Sais-tu, frère, ce qu’est la pureté du cœur ?

Ils reprirent tous deux leur marche. Après un long moment, François demanda à Léon :

- Sais-tu, frère, ce qu’est la pureté du coeur ?
- C’est ne pas avoir de faute à se reprocher, répondit Léon sans hésiter.
- Alors, je comprends ta tristesse, dit François. Car on a toujours
quelque chose à te reprocher.
- Oui, dit Léon, et cela précisément me fait désespérer d’arriver un jour
à la pureté du coeur.

- Ah, frère Léon, crois-moi, répartit François, ne te préoccupe pas tant de la pureté de ton âme.
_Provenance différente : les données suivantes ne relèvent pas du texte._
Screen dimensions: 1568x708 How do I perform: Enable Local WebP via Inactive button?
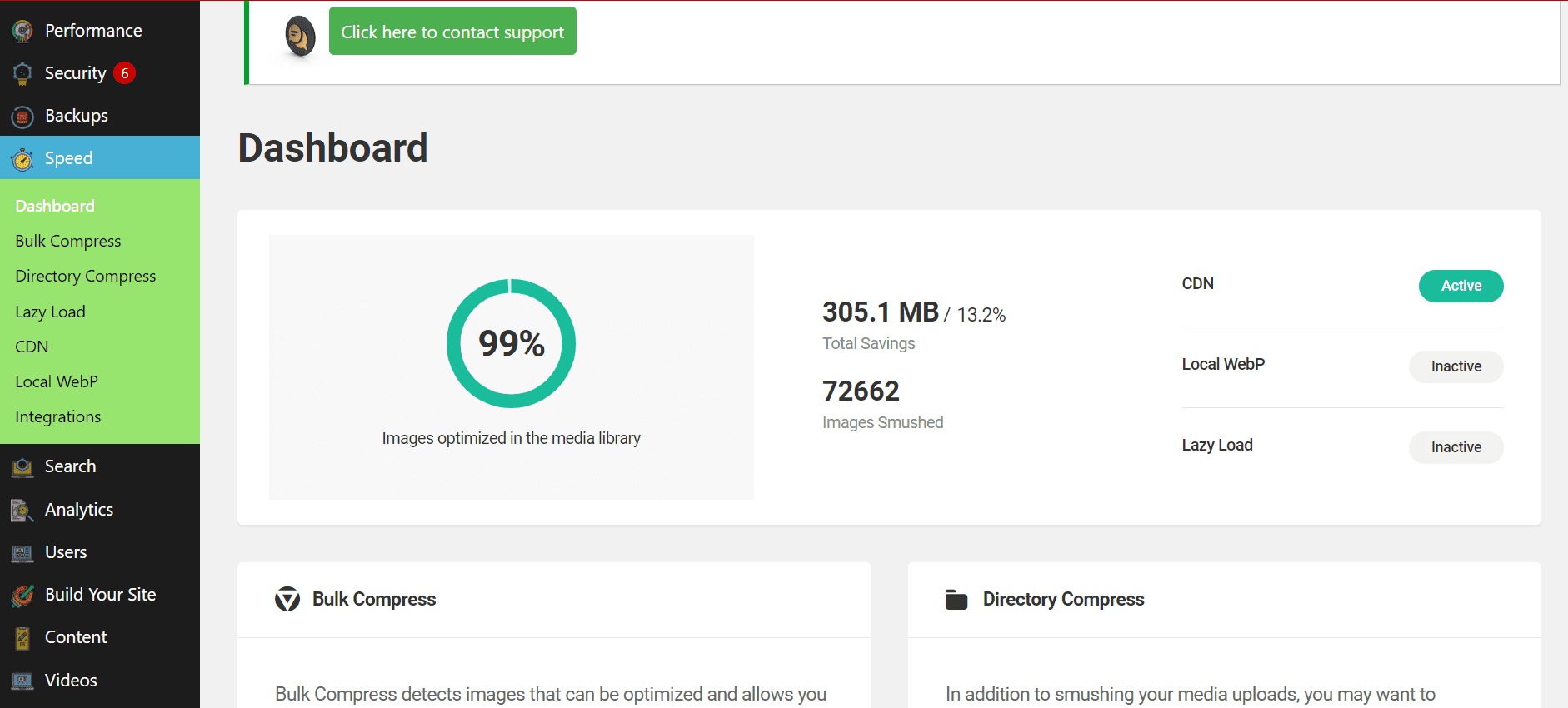coord(1456,366)
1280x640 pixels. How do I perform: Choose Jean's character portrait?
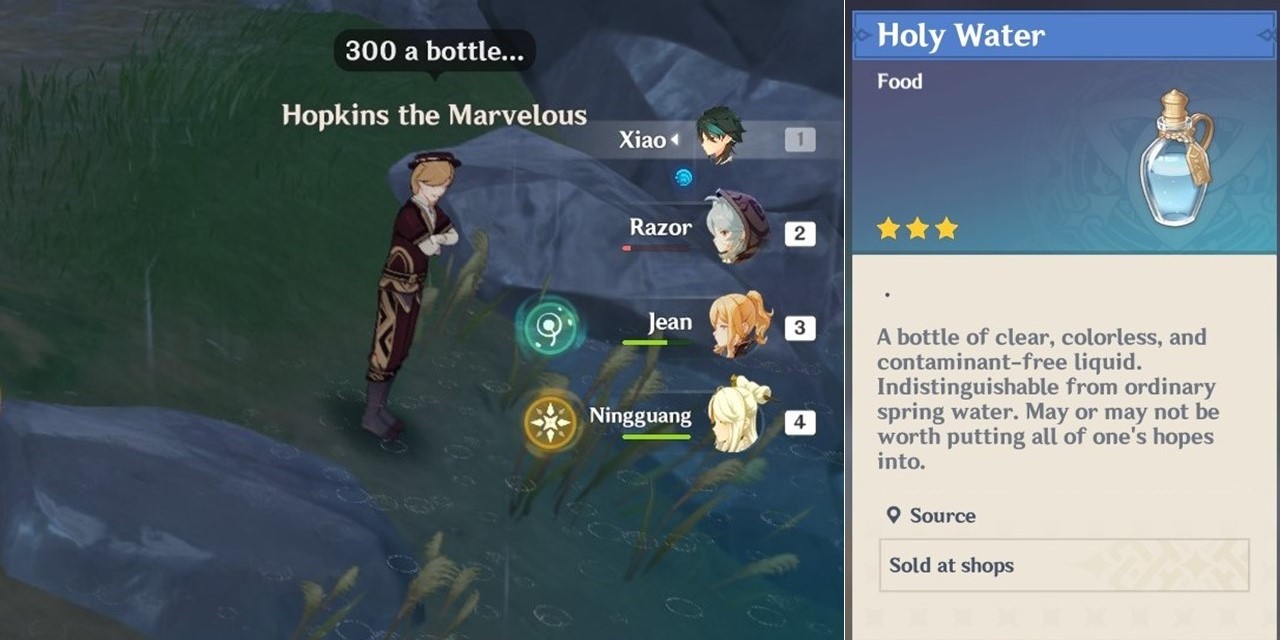pos(740,324)
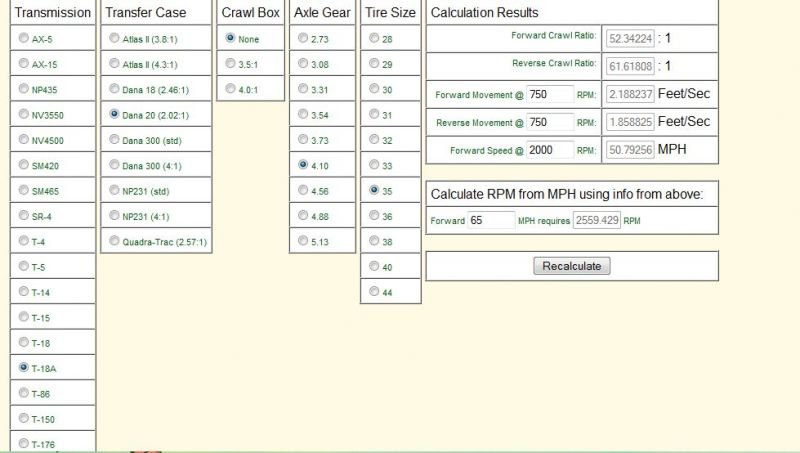Choose the AX-15 transmission option
The image size is (800, 453).
[24, 64]
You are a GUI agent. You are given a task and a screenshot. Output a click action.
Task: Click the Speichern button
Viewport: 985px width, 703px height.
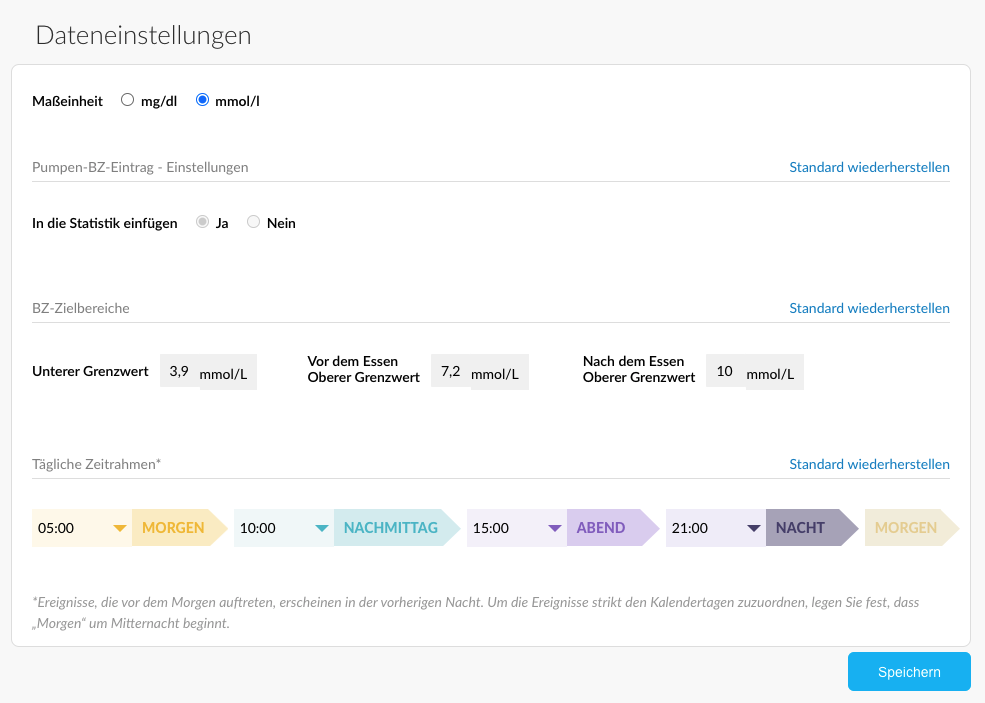pos(909,672)
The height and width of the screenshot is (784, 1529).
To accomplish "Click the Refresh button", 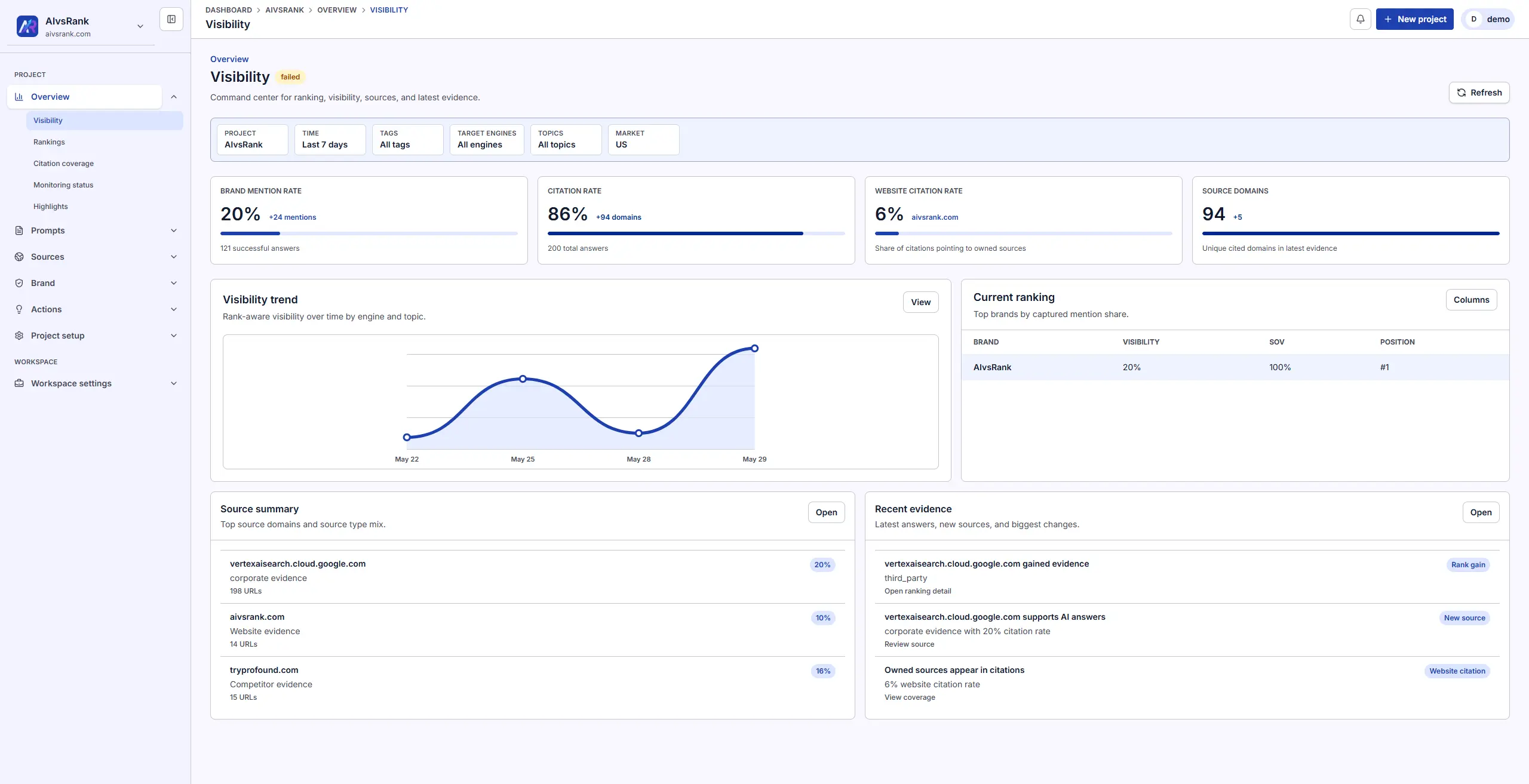I will click(x=1479, y=93).
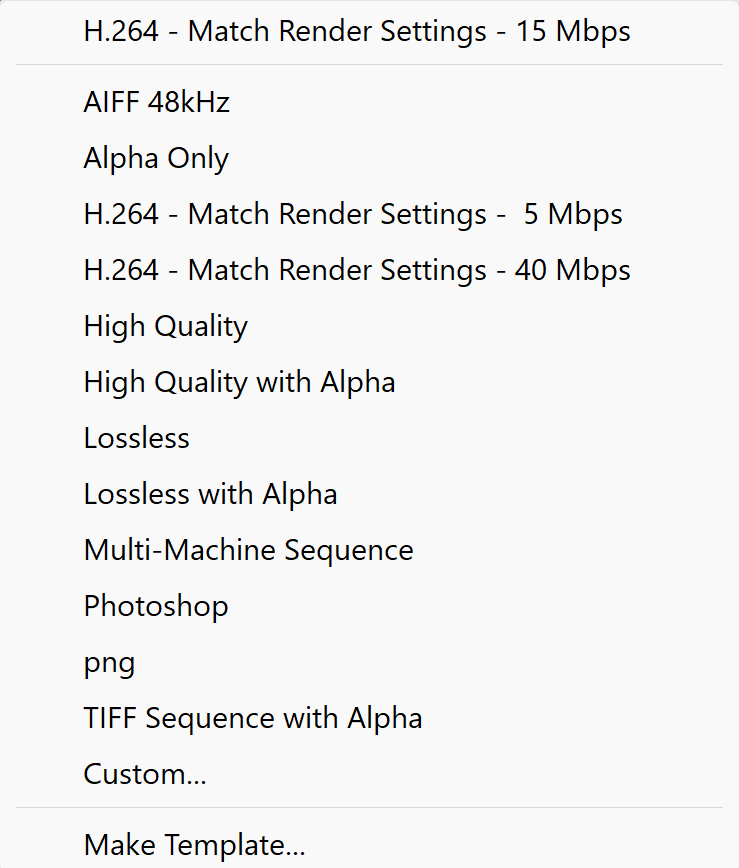Select the Alpha Only preset
The image size is (739, 868).
[x=155, y=157]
Tourne ton regard vers Dieu. Admire-le. Réjouis-toi de ce qu’il est, lui, toute sainteté. Rends-lui grâce à cause de lui-même. C’est cela même, petit frère, avoir le coeur pur.
Et quand tu es ainsi tourné vers Dieu, ne fais surtout aucun retour sur toi-même. Ne te demande pas où tu en es avec Dieu. La tristesse de ne pas être parfait et de se découvrir pécheur est encore un sentiment trop humain. Il faut élever son regard plus haut, beaucoup plus haut. Il y a Dieu, l’immensité de Dieu et son inaltérable splendeur. Le coeur pur est celui qui ne cesse d’adorer le Seigneur vivant et vrai. Il prend un intérêt profond à la vie même de Dieu et il est capable, au milieu de toutes les misères, de vibrer à l’éternelle innocence et à l’éternelle joie de Dieu. Un tel coeur est à la fois dépouillé et comblé. Il lui suffit que DIeu soit Dieu. En cela même, il trouve sa paix, tout son plaisir. Et Dieu lui-même est alors toute sa sainteté.